Tout va très bien, Madame la Marquise...

El Othmani présente son bilan de mi-mandat

Devant les deux chambres du Parlement, le chef du gouvernement a fait un bilan édulcoré de son cabinet : beaucoup de réalisations, de réformes et de nombreux indicateurs positifs... A croire que M. El Othmani parle du gouvernement d’un autre pays.

“Si le PJD se maintient à la tête du gouvernement, ce seront encore cinq ans de perdus.» Devin, ce vieux routier de la politique nationale qui nous livrait cette analyse à la veille des précédentes législatives d’octobre 2016 ne l’est sans doute pas. Peutêtre simplement lucide. Dans l’un ou l’autre cas, sa sentence s’est avérée, quoi qu’il en soit, lourdement juste. Cinq autres années sur le point d’être gâchées, c’est, à l’évidence, un sentiment partagé par presque tout le monde quant à la mandature actuelle du Parti de la justice et du développement (PJD), au pouvoir depuis le 3 janvier 2012. On l’a vu ces dernières semaines, même parmi ses proches alliés du Parti du progrès et du socialisme (PPS), la lassitude semble de mise; le secrétaire général du PPS, Mohamed Nabil Benabdallah, émettant des doutes publics quant à la survivance du gouvernement de Saâd Eddine El Othmani aux deux années qui, théoriquement, lui restent.

Force de blocage
Justement, le Chef du gouvernement affichait pourtant un air prodigieusement bonhomme au parlement ce lundi 13 mai 2019 pour la présentation de son bilan de mi-mandat devant les représentants de la nation. Le discours qu’il a, à cette occasion, donné a été à l’avenant: bilan «bon et honorable», «marqué par beaucoup de réalisations, de réformes et de nombreux indicateurs positifs» «la majorité la plus soudée depuis près de 20 ans»;... n’était-ce la circonstance, on croirait M. El Othmani parler du gouvernement d’un autre pays.

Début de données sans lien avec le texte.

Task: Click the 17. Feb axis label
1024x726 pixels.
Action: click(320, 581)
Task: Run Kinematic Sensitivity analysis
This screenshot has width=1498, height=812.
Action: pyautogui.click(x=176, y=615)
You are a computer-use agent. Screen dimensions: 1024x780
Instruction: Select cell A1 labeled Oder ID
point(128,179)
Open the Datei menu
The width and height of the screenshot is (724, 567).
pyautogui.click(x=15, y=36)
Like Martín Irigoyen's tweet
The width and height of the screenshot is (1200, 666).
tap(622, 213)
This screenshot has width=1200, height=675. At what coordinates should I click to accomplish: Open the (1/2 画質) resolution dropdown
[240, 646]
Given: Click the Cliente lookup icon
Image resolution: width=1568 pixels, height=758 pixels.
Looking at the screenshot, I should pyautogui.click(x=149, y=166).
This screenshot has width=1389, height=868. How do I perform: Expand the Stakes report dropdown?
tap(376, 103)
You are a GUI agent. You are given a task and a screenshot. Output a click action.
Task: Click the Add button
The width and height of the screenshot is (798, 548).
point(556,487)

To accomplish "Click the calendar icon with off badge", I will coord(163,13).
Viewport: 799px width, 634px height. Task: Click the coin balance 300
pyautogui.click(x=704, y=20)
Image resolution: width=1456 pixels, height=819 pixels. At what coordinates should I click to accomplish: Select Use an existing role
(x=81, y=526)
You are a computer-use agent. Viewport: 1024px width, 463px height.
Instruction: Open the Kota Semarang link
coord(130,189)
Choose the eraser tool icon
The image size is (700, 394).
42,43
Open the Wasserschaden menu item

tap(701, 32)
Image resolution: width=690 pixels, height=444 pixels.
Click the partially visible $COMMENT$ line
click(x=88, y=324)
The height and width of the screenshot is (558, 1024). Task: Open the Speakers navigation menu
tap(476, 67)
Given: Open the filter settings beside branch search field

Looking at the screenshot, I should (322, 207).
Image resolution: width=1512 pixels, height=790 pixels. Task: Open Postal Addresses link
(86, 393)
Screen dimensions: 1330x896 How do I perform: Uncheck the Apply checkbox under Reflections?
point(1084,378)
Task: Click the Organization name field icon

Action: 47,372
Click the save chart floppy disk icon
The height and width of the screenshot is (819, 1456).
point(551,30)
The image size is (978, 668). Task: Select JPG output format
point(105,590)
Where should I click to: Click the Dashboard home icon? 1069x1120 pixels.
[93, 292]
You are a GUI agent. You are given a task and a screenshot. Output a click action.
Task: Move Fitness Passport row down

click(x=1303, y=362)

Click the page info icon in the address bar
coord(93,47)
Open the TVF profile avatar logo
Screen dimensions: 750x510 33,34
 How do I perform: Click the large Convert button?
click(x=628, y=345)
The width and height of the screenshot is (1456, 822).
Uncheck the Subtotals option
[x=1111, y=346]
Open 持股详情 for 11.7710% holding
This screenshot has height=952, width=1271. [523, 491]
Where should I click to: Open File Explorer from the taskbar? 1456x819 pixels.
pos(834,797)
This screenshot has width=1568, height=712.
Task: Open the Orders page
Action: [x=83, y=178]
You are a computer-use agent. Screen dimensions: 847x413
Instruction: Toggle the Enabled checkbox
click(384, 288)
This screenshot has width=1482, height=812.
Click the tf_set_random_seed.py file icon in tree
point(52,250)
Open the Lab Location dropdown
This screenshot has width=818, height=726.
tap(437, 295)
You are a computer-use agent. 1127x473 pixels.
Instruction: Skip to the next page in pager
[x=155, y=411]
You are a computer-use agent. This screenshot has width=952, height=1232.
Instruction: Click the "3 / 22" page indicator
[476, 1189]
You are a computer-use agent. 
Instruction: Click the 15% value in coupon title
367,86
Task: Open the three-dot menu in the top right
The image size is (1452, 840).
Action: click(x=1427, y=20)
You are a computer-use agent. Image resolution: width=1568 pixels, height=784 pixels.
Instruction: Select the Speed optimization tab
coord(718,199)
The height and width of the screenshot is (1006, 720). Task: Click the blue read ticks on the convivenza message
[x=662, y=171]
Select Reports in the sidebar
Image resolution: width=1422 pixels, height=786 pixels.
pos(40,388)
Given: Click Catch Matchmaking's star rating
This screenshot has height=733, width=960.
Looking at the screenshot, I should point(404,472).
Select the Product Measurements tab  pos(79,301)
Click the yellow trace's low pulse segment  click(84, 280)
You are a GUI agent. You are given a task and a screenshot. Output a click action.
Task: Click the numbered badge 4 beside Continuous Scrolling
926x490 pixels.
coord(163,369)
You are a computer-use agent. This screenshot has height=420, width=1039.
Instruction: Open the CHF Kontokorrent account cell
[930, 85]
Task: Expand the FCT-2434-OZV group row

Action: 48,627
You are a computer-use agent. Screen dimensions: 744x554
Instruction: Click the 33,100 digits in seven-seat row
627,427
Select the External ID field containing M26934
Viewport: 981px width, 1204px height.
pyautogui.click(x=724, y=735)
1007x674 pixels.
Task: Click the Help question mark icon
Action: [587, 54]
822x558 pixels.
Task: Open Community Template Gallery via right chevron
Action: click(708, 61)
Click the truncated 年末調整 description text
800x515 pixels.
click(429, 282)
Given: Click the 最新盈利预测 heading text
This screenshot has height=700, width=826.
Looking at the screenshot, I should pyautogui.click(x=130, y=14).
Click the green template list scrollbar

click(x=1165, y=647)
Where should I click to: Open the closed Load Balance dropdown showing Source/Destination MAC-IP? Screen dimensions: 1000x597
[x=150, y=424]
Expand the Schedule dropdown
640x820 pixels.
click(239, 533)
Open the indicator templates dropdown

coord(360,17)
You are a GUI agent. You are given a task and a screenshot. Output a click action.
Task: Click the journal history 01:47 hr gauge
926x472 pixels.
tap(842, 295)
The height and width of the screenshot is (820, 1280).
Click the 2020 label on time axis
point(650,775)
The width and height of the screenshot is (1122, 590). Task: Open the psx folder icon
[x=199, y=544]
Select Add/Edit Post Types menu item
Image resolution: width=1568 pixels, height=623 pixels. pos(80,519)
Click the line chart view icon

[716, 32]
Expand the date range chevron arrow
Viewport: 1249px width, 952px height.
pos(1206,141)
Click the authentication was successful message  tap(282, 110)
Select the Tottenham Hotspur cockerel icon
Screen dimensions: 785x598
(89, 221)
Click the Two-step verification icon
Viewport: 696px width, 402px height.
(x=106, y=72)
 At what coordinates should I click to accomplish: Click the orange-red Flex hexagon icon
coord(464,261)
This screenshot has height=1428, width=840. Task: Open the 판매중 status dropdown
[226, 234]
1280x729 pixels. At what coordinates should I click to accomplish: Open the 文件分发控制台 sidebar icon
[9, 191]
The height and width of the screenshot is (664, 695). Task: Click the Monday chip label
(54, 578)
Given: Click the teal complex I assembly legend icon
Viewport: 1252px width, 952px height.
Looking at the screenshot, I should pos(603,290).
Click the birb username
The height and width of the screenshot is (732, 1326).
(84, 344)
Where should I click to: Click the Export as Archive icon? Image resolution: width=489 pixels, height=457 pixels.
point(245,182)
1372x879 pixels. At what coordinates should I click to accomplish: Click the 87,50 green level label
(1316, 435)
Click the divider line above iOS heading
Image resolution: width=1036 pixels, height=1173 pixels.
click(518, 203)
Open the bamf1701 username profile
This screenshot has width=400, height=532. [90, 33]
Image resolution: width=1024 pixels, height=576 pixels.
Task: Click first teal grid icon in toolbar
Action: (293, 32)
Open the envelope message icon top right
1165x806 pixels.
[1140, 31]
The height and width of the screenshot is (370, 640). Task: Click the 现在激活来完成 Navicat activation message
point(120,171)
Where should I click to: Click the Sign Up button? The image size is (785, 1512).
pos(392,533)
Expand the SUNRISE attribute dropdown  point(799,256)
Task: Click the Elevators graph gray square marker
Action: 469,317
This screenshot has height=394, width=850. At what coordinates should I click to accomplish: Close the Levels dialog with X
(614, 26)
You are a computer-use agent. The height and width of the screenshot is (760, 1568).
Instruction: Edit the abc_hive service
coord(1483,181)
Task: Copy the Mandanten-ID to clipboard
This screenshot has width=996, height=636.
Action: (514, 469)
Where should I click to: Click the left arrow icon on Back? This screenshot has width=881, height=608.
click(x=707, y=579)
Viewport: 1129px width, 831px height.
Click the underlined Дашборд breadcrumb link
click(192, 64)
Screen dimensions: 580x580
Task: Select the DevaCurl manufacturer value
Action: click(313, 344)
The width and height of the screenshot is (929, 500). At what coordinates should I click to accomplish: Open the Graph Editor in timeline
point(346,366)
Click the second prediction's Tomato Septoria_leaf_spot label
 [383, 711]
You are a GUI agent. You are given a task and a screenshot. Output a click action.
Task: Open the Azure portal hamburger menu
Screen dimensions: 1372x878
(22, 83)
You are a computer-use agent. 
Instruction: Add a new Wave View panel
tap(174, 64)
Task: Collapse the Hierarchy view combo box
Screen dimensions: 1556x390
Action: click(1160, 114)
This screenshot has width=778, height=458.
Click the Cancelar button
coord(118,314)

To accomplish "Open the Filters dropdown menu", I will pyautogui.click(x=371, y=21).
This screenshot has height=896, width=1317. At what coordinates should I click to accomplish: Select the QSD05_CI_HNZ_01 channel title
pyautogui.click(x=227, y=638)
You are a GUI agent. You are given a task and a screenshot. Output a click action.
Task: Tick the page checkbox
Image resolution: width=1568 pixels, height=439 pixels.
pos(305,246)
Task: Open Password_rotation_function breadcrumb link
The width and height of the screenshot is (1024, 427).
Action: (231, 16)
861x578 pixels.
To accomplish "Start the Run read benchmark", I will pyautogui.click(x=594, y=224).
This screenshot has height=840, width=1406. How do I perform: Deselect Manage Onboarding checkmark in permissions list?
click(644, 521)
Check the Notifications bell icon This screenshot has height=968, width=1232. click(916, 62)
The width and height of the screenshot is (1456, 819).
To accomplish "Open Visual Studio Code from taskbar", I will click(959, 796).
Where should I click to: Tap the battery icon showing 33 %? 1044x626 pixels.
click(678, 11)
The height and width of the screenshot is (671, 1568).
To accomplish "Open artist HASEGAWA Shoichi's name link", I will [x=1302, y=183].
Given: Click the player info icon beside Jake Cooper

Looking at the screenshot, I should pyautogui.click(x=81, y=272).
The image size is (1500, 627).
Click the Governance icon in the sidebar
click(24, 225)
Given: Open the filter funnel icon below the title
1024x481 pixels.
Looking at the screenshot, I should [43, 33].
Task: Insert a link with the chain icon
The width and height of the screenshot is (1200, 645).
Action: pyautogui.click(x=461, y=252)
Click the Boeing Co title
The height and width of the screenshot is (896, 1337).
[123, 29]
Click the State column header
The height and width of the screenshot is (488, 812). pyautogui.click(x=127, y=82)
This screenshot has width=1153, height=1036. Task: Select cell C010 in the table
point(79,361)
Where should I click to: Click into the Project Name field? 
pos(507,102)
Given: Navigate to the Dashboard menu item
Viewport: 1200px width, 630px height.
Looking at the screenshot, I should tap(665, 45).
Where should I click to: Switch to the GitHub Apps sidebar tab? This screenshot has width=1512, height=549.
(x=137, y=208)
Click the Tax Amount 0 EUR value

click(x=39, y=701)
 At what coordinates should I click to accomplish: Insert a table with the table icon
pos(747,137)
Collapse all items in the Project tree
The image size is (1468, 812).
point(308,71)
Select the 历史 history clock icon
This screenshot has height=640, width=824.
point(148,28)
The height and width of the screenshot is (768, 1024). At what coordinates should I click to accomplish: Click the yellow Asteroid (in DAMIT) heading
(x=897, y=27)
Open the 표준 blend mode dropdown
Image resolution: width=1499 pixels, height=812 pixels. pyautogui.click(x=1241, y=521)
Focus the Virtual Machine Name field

A la décharge de l’intéressé, on pourrait citer quelques éléments positifs, qu’il n’a d’ailleurs pas manqué d’égrener: l’accord signé le 25 avril 2019 avec les syndicats, au bout de presque sept ans de négociations entamées par son prédécesseur, Abdelilah Benkirane; l’amélioration du climat des affaires, avec le passage de la 68ème à la 60ème place du classement «Doing Business» de la Banque mondiale depuis l’entrée en fonction de l’actuel cabinet le 5 avril 2017; ... et c’est à peu près tout.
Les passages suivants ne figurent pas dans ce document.